Extract JSON

The Extract JSON task allows for safe conversion of data from JSON format into a table format. This task comes with a auto detection which will pre-populate the user interface with suggestions.

Using this task, you can easily extract data from arbitrary JSON without programming knowledge.

When to use

JSON flattening might be necessary in the following situations.

  1. If you are using webhooks to bring data into Mammoth.
  2. If you have JSON files
  3. If you have an API response from a web service.
  4. One or more of the columns in your database has JSON data.

Quick Start

Let us start with the following sampple data:

Items
{"Student": "Alice", "Science": 140, "Language": 138}
{"Student": "Frank", "Science": 122, "Arts": 102}

There are two rows in this data. Each row contains a JSON. If you want to convert this JSON into a rows vs column format, we can do the following:

  1. Open Data Preparation menu and click on Extract JSON.
  2. Select the column Items

Mammoth will automatically make the following suggestions:

  1. The JSON is an dictionary (object).
  2. Each Key in the dictionary will be extracted as a column.
  3. Keys to be extracted are Arts, Language, Science, Student.
  4. Click APPLY. The result will appear as displayed below:
Arts Language Science Student
  138 140 Alice
102   122 Frank

Supported Options

  1. Source Column: The column that contains the JSON values to be extracted.
  2. JSON type: The type of JSON object.
  3. Extract as: Choice on whether the data should be extracted as new columns or new rows.
  4. Extract the following keys: This panel allows for the list of keys to be extracted from the JSON dictionary. Each key will become a new column.
  5. Column type: The type of the new column. If the data cannot be extracted as the option chosen here, empty values will be produced. Numeric and Text data are supported. For date type see Date handling in JSON.
  6. Number of columns: The number of new column to create. This option appears when the JSON type is list and it is being extracted as new columns.
  7. Keep source column: If the source column is to be kept after extraction. This option is turned off by default. See Keeping source column.

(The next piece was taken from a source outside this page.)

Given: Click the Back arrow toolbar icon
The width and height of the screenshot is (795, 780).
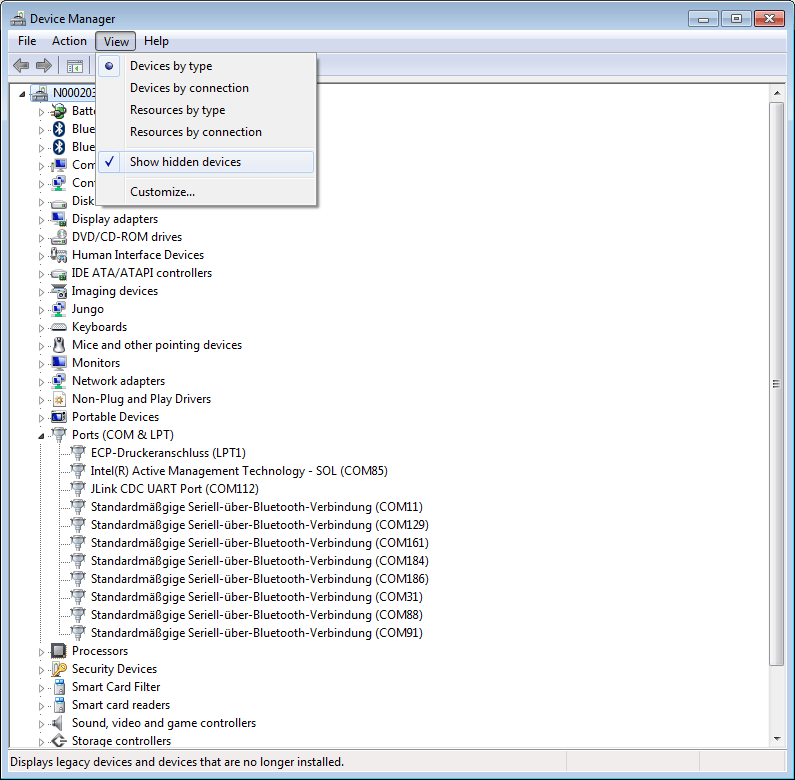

JSON can be either list or a dictionary. JSON can also be extracted as new columns or rows. The following section describes how the combination of these options work.

Extracting dictionary As Columns

This combination of options allows for the extraction of dictionaries as new columns.

  1. One column is get created per key.
  2. All the values go into a cell below the column corresponding to that key.
  3. If the data in a particular row does not contain a certain key, an empty value is placed in the cell.

This is the default combination of options when the JSON is detected by Mammoth as a dictionary.

To see an example of this, see Quick Start.

Extracting dictionary as rows

This combination of options allows for the extraction of dictionaries as new rows.

  1. Each key value pair is extracted as a new row.
  2. Two columns will get automatically created, one for the keys and one for the values.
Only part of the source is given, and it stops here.